Bruxelles (Belgio) / EU Code Week: una settimana per stimolare l’uso del computer

FONTE:AGORAMAGAZINE.IT – di Domenico Esposito

BRUXELLES (Belgio) – “EU Code Week” è, in lingua inglese, il titolo della “Settimana codice UE” – non altrimenti traducibile – che è stata lanciata l’ anno 2013, allo scopo di stimolare l’uso del computer. La prossima “Settimana” si celebrerà dall’11 al 17 ottobre prossimi. Iniziativa degna di attenzione, firmata dalla Vicepresidente e Commissaria per l’agenda digitale, Neelie Kroes, la quale anzitutto ha scritto una lettera ai ministri dell’Istruzione della Unione europea, esortandoli a far sì che la scuola offra ai bambini l’opportunità di sviluppare competenze nella programmazione informatica di base. Ed ha riscosso subito l’appoggio e la controfirma della Commissaria europea Androulla Vassiliou.
Datata 25 luglio 2014, la lettera indirizzata al “Caro Ministro” dell’Istruzione, esordisce con il richiamo ad un problema grave: “La disoccupazione giovanile è una delle sfide più grandi d’Europa. Allo stesso tempo l’Europa sta vivendo un crescente divario di competenze nel settore ICT, che si aspetta di vedere una carenza di 900.000 professionisti ICT nel mercato del lavoro europeo entro la fine del 2020”.

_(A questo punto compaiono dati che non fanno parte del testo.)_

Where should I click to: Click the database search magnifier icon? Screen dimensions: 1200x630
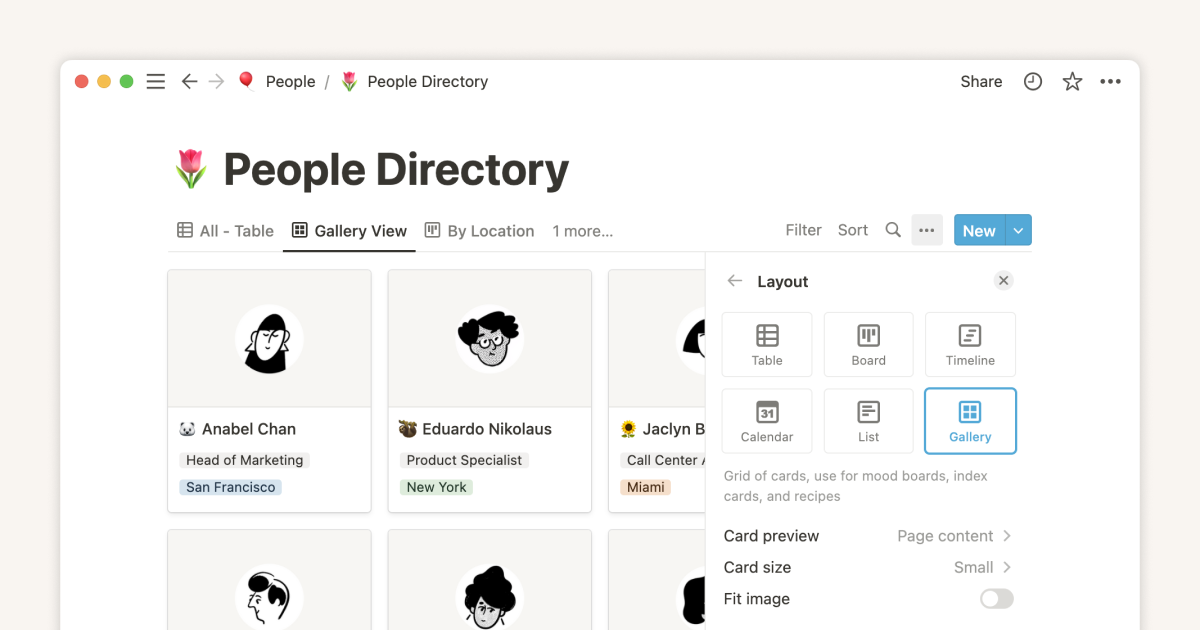[893, 230]
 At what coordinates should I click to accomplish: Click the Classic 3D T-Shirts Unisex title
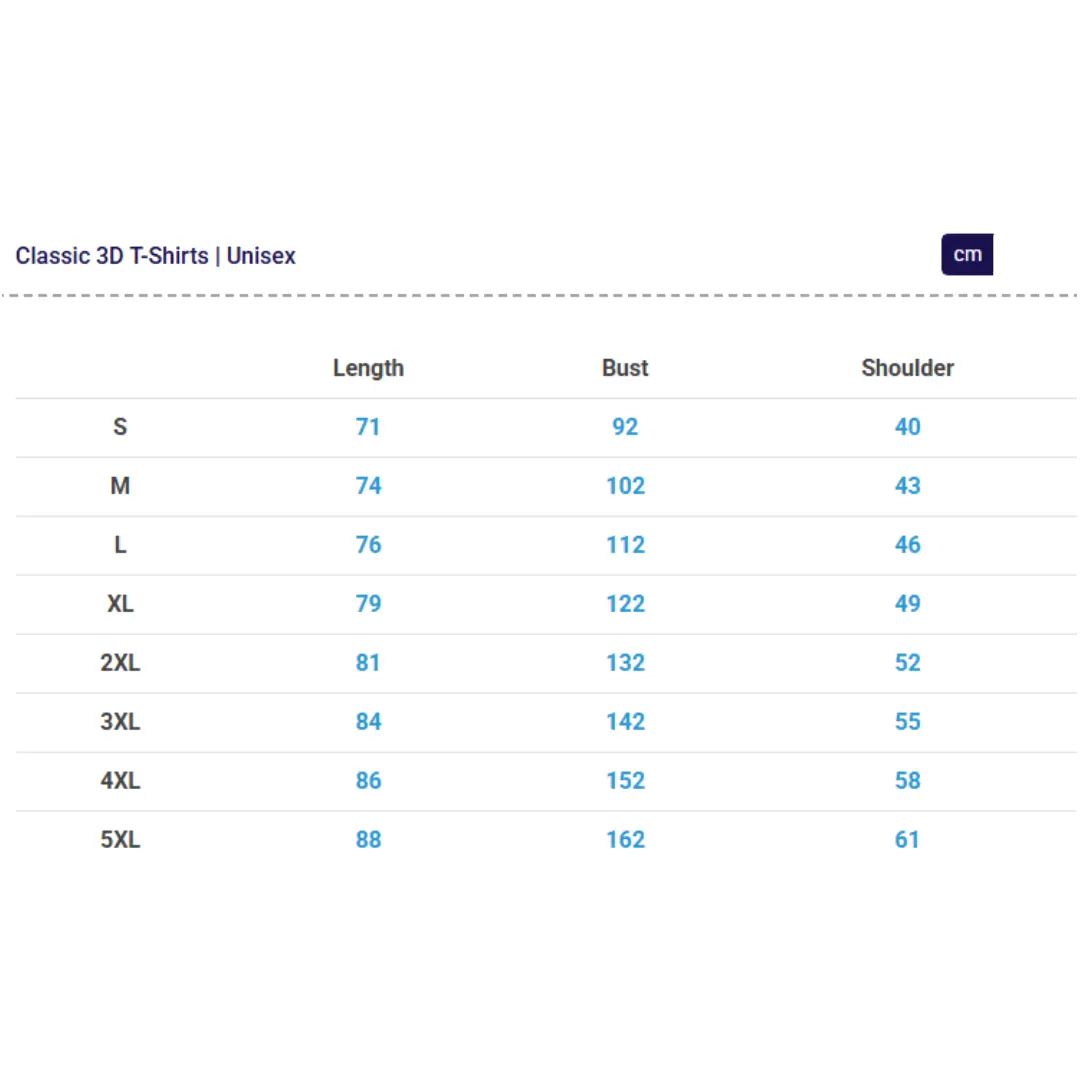(x=155, y=255)
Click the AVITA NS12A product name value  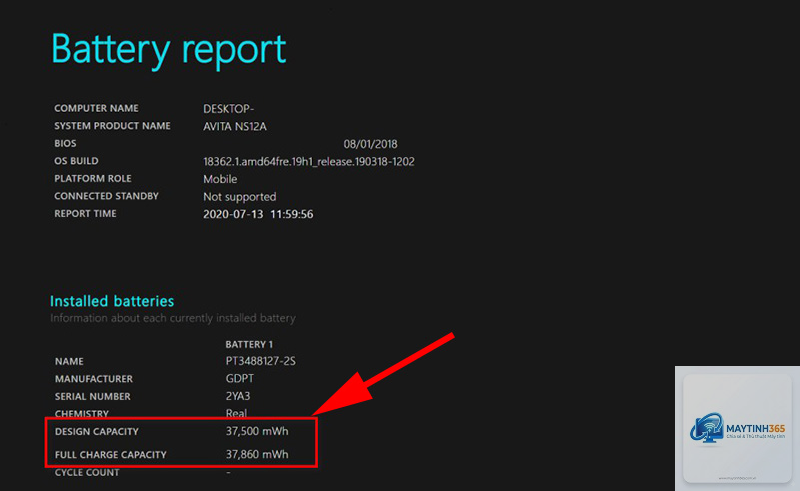(235, 126)
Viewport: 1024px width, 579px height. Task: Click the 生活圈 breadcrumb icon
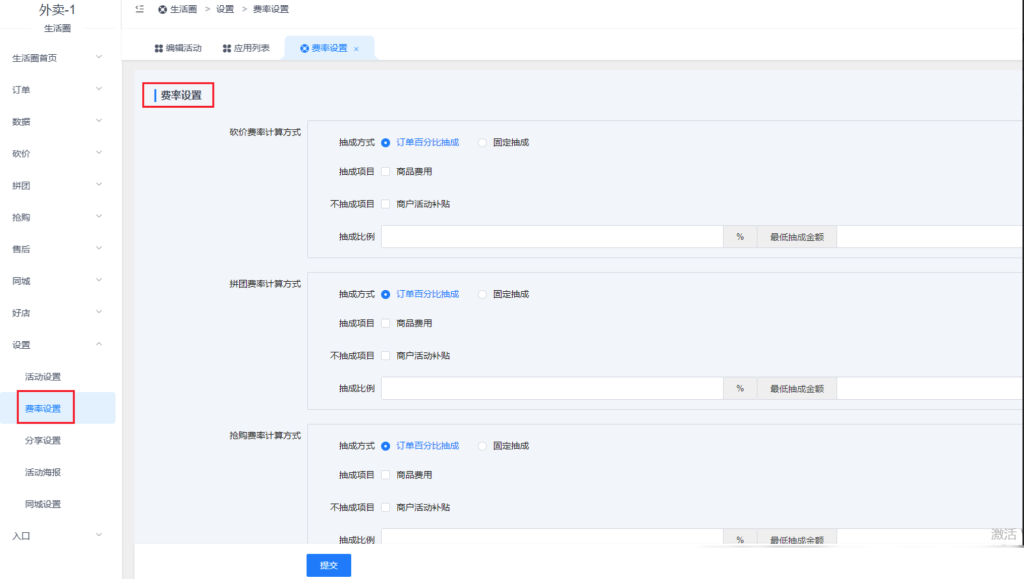click(x=162, y=9)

Esauriti i preliminari, sui quali sarà bene meditare, il documento soggiunge: “Inoltre, il numero di posti di lavoro che richiedono capacità e competenze digitali continua ad aumentare, mentre il numero di laureati in informatica in tutta Europa è stagnante. Questa è un’ occasione persa e potenzialmente uno sforzo importante per la futura competitività dell’Europa. Per affrontare queste sfide, vorremmo far sì che i nostri figli siano meglio attrezzati per lavorare e vivere in questa era digitale. Meno di un anno fa abbiamo, come commissari per l’Istruzione e per l’Agenda digitale, lanciato congiuntamente l’apertura Education Initiative, a mezzo della quale, tra l’altro, abbiamo supplicato per le competenze digitali avanzate per tutti. Questa esigenza l’aveva anche già sottolineata nella comunicazione Rethinking Education”.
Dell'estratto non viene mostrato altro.